Wednesday, June 29, 2011

Update: You know what it is... HUMP DAY!

So, yesterday my bike decided to attack me. I didn't share the picture because I know some people have pansy stomachs. It's looking rather awesome today. Nice and swollen.The best part is that I wasn't even on the bike. I was walking next to it.

Moving on. Wednesdays are always my crazy day. I had lab at 9am and despite the fact that I went to sleep around 11:30pm, I STILL could not wake up on time. I think it's genetic (thanks dad! lol) I finally woke up around 8:20. Still had to get ready, make breakfast, take the dogs out, print off some lab sheets and, you know, check and make sure every single thing is unplugged and nothing is on because I have this irrational fear of fire.

Anywho, today was definitely a smoothie day. I've perfected this process and it literally only takes me 3-4 minutes to do it. I posted the recipe before here.

Breakfast: (Around 8:45am)

-10 ounces Original Almond Milk
-1/2 frozen banana
-1/3 cup frozen mango, diced
-5 frozen cherries
-1/3 Tbsp Milled flax seed
-1 Tbsp Skippy Natural PB
-1 tsp Sugar free Hershey's chocolate syrup

You wanted a picture? Are you joking? I barely had time to eat it! Lol

Total:
-299 Calories
-44 g Carbs
-13 g Fat
-7 g Protein

Snacks:

-1 FiberOne 90 Calorie Bar (around 11:15am)
-4 Strawberries, fresh
-1/2 Cup Grapes, fresh
-1 Piece Wheat Bread
-1/2 Tbsp Skippy Natural Peanut Butter (afternoon)
-1 Skinny Cow, Mint Truffle (after dinner)

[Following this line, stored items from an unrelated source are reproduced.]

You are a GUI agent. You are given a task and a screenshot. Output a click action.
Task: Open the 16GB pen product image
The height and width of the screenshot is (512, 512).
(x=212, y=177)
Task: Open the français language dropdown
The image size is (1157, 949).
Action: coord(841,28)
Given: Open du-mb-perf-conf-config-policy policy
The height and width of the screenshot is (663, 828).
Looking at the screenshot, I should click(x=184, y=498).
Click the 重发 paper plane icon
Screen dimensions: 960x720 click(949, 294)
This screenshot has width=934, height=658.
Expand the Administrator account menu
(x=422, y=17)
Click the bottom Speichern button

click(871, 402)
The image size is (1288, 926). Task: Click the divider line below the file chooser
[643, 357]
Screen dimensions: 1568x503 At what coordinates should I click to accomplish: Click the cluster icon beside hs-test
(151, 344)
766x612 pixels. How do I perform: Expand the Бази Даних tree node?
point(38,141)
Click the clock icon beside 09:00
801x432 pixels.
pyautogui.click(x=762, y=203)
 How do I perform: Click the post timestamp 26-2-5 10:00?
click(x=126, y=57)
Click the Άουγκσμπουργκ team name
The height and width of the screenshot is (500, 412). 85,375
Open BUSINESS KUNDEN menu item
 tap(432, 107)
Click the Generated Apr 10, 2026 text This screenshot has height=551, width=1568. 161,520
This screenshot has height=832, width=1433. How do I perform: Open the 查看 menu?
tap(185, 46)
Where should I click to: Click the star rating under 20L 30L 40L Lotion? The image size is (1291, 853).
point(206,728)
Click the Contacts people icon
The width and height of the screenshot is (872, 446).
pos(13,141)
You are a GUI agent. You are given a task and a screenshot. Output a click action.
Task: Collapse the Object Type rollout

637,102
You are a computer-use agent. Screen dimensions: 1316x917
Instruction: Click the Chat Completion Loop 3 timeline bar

Don't worry. This was only $4... -__-

Totals:
-353 Calories
-67g Carbs
-10 g Fat
-9 g Protein
Lunch:
-1/2 Cup Black Beans
-2 Cups Romaine Lettuce
-1/2 Cup Steamed Brown Rice
-1/3 Cup Salsa
-~1 ounce Cheddar Cheese
-1 Serving of Hubby's Squash Casserole (I used Sparkpeople's recipe calculator for these calories!)

om nom nom

Totals:
-531 Calories
-73 g Carbs
-16 g Fat
-25 g Protein

Dinner:

We went to dinner with some awesome friends tonight at Transmet. So much fun and so good to see old friends!
I got the 'Gigante Salad' with grilled chicken.

-2 cups Romaine Lettuce
-2 medium slices tomato
-1/4 cup Bell Pepper, sliced
-3 ounces Grilled Chicken
-3/4 ounce Feta Cheese
-1 serving Foccacia Bread
-5 Olives
(no dressing)


Total:
-328 Calories
-25 g Carbs
-14 g Fat
-28 g Protein

Totals for the Day:
-1510 Calories
-209 g Carbs
-53 g Fat
-69 g Protein

Exercise:
-I taught a 1 hour cycle class, interval style (hill, surge, surge, hill, etc.)
Estimated Calories Burned:
-431 Calories

I contemplated adding information about the liquids I drink during the day. And the lovely follower, Sara, actually inquired about it :) I don't keep up with how many ounces I drink a day, but trust me, it's at least 64 ounces. I drink mainly water, but lately I've been drinking a good bit of Unsweetened Tea! It's just fun to have some flavor! If I ever do drink anything with calories, I definitely add it. I even add Diet Coke because it has sodium in it and I keep up with that as well. Sparkpeople is a great resource and I encourage everyone to at least try it! You can even do it on your smart phone!